_TASKS TO COMPLETE_.
[1] In the court decision below, rewrite the paragraph beginning "This is an application for judicial review" more briefly while keeping its main facts.
[2] Continue the court decision below, starting after its last paragraph.

_READING TEXT_.
Federal Court Decisions

Decision Information

Decision Content

Date: 20251009


Docket: IMM-11453-24

Citation: 2025 FC 1672

Ottawa, Ontario, October 9, 2025

PRESENT: The Honourable Madam Justice Blackhawk

BETWEEN:

Marlez Farouk R FAHMY

a.k.a Marlez Farouk Roshdy Fahmy Keliny

a.k.a. Marlez Farouk Roushy Fahmy Keliny

Applicant

and

THE MINISTER OF PUBLIC SAFETY AND EMERGENCY PREPARDNESS

Respondent

JUDGMENT AND REASONS

I. Overview

[1] This is an application for judicial review of a decision of the Refugee Protection Division (RPD), dated June 17, 2024, that allowed the Minister of Public Safety and Emergency Preparedness Canada (Minister)’s application for cessation of the Applicant’s refugee protection pursuant to section 108 of the Immigration and Refugee Protection Act, SC 2001 c 27 (IRPA) (the Decision).

[2] The Applicant argues that the Decision is unreasonable, and that the RPD erred in finding that she had intentionally reavailed herself of protection in Egypt, because she was unaware of the immigration consequences of her actions.

_SUPPLIED DATA_.
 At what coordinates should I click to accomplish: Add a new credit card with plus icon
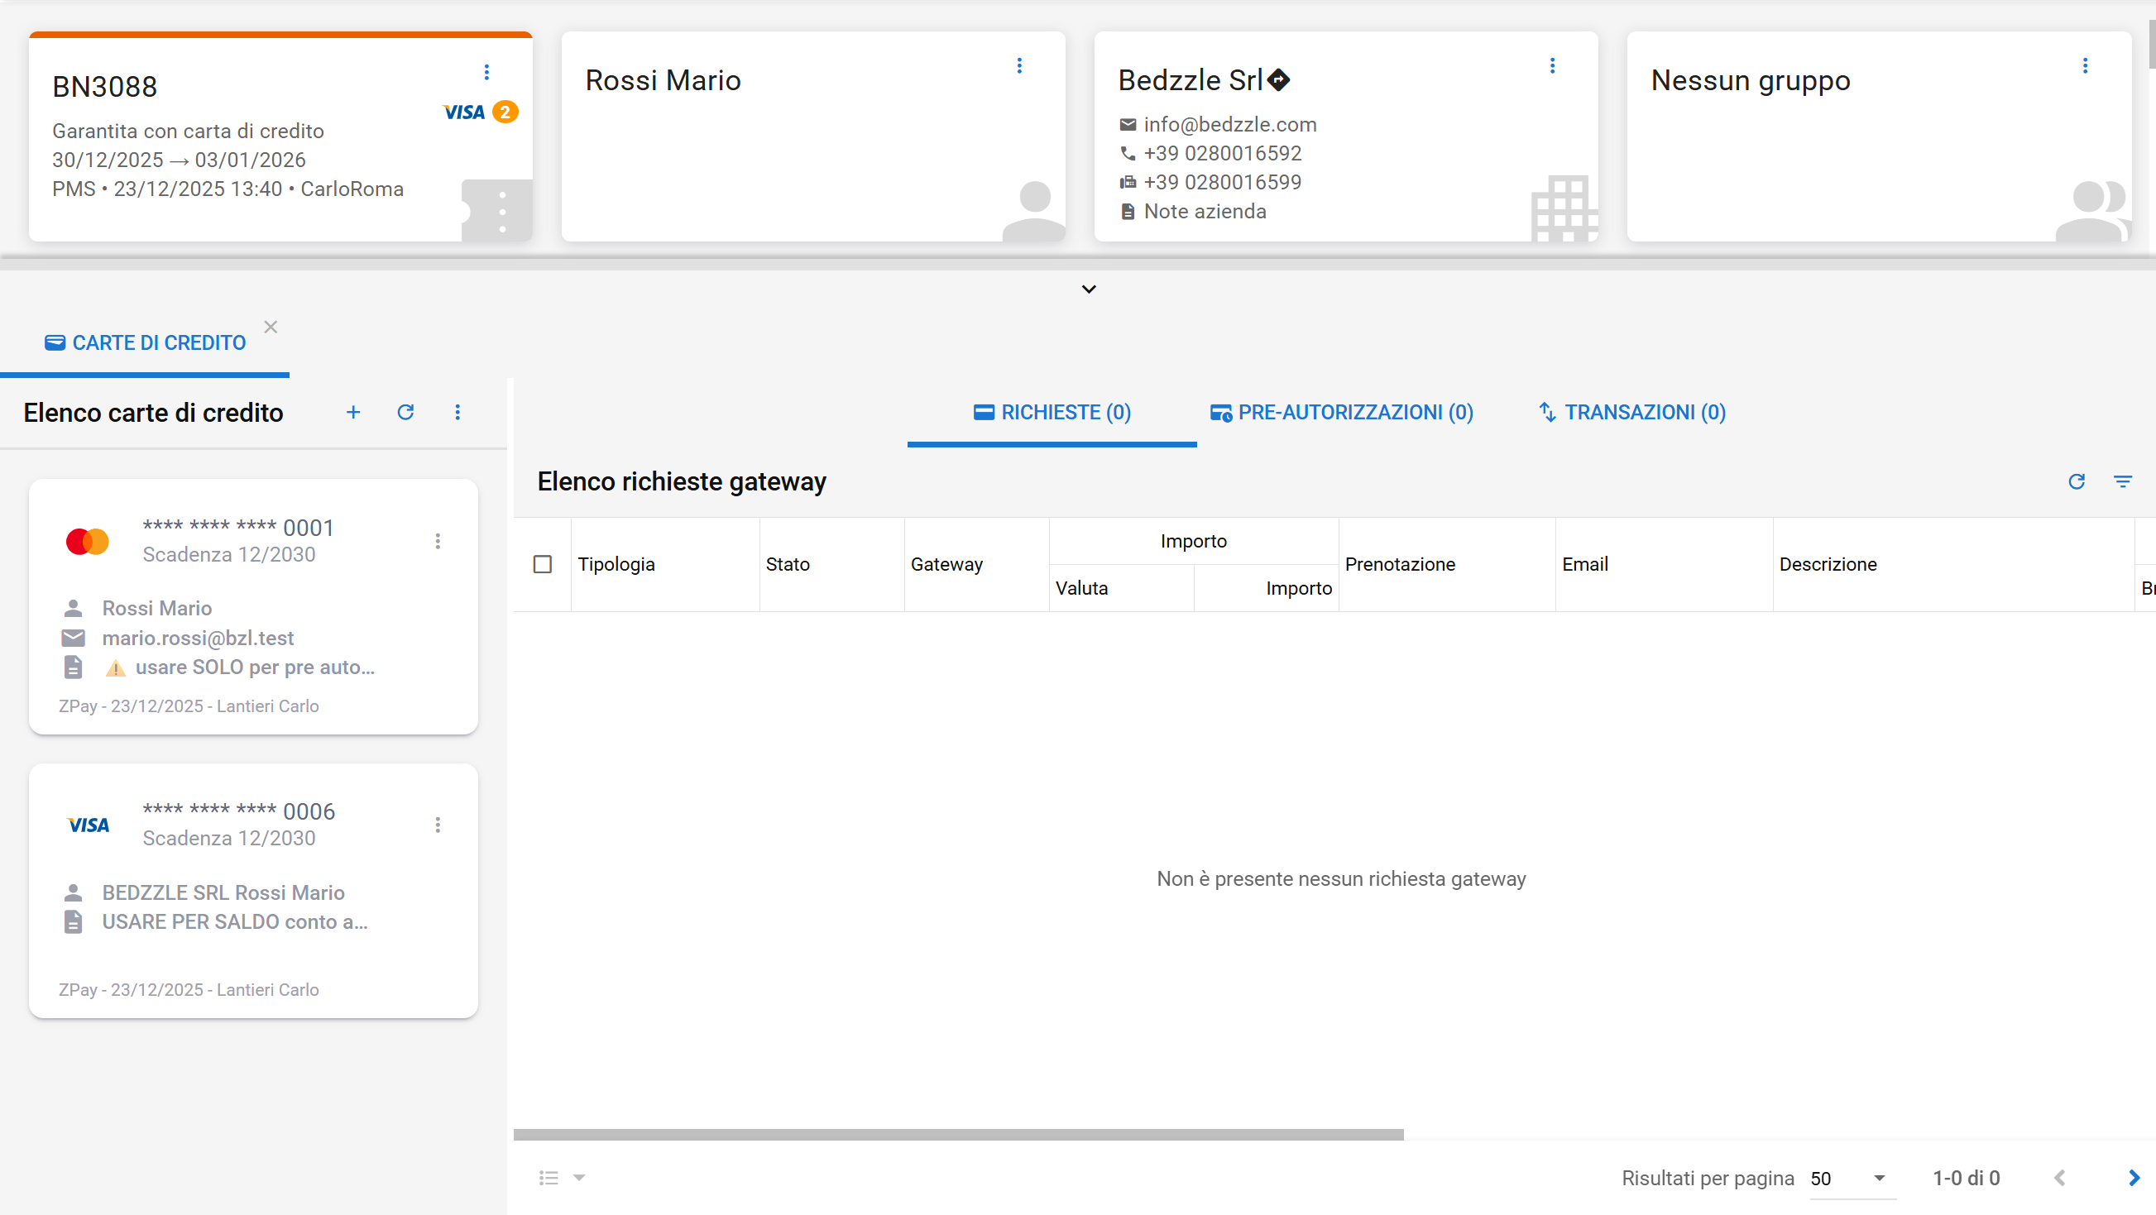coord(353,412)

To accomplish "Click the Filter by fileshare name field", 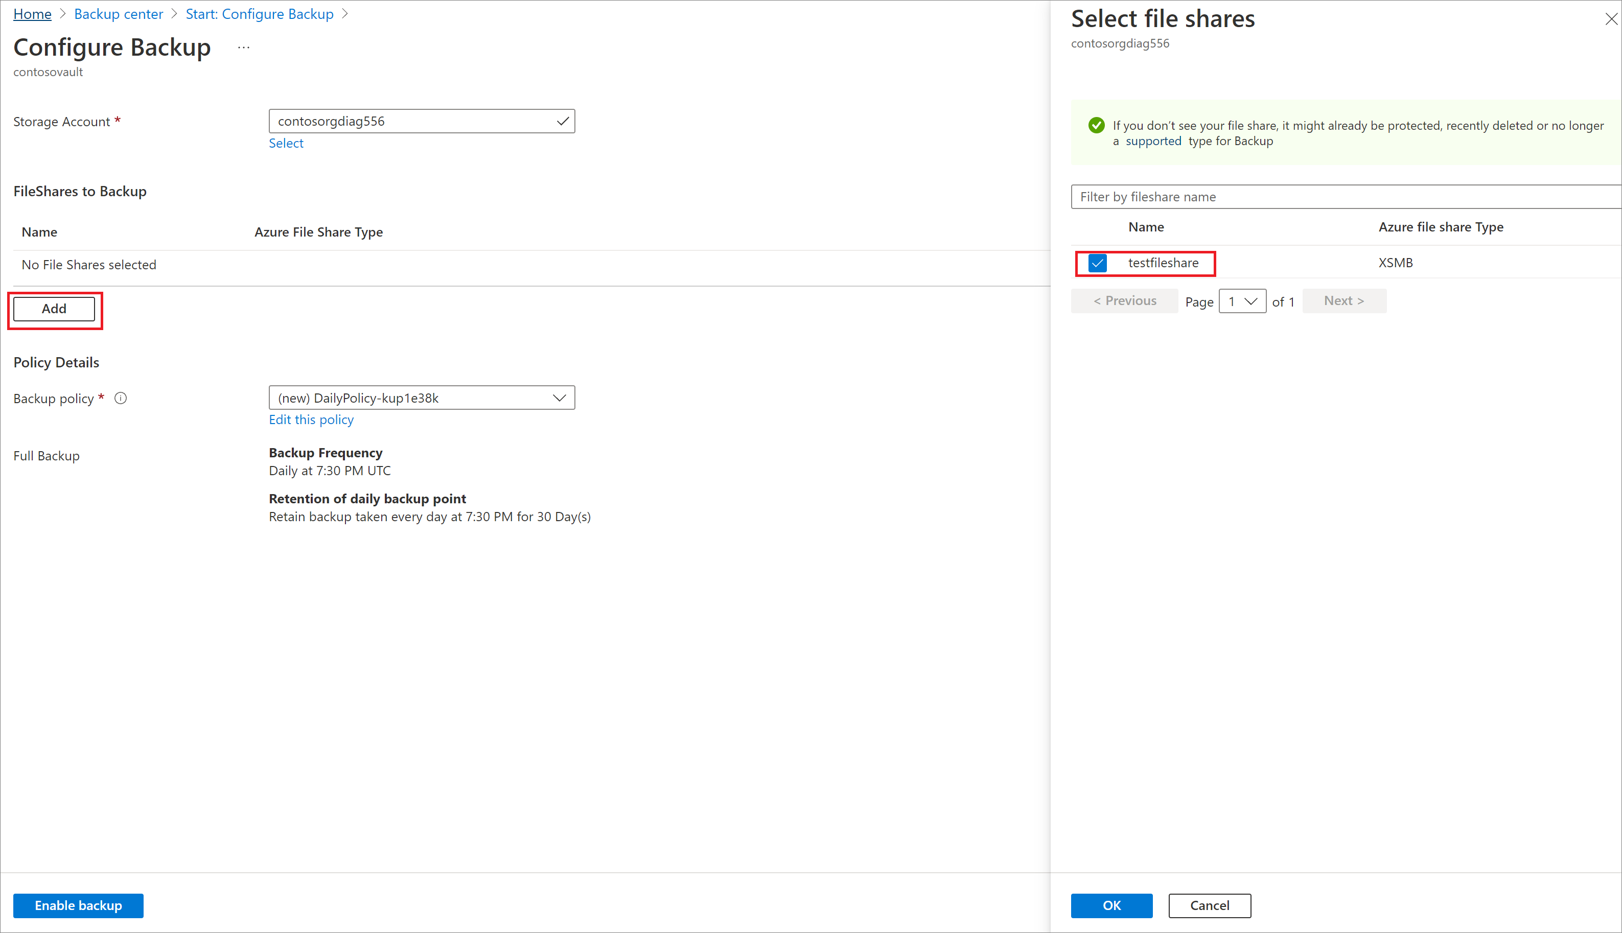I will [x=1345, y=196].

_SOLVED PROBLEMS_.
[1] The Applicant seeks judicial review of a June 17, 2024 Refugee Protection Division (RPD) decision. That decision granted the Minister of Public Safety and Emergency Preparedness's application to cease the Applicant's refugee protection under section 108 of the Immigration and Refugee Protection Act.

[2]
[3] The Respondent argues that the Decision is reasonable, and that the Applicant is incorrect, subjective knowledge of the consequences of reavailment is not determinative in a cessation application.

[4] For the reasons that follow, this application is dismissed.

II. Background

[5] The Applicant is a citizen of Egypt and a Coptic Christian by faith. The Applicant alleged that she feared persecution in Egypt from her now ex-husband who was allied with the Muslim Brotherhood and was abusive.

[6] On May 27, 2013, the Applicant and her then two minor children were found to be Convention refugees. They obtained permanent residence status on April 17, 2014.

[7] The Applicant traveled back to Egypt on four separate occasions between 2020 and 2022:

  • -On August 21, 2020, she traveled to Egypt and remained there for 14 days to visit her ailing father;

  • -On December 15, she traveled to Egypt and remained there for 9 days to attend her father’s funeral;

  • -On February 18, 2022, she traveled to Egypt and remained there for 10 days to undergo in vitro fertilization (IVF) treatment; and

  • -On May 11, 2022, she traveled to Egypt and remained there for 13 days to undergo IVF treatment.

[8] The Applicant obtained an Egyptian single-journey travel document through the Egyptian Embassy in Ottawa that she used to travel to Egypt in August 2020.

[9] On August 25, 2020, the Applicant renewed her Egyptian passport and on May 18, 2022, the Applicant replaced her Egyptian passport to correct a misspelling of her name. Both documents were issued by the Government of the Arab Republic of Egypt.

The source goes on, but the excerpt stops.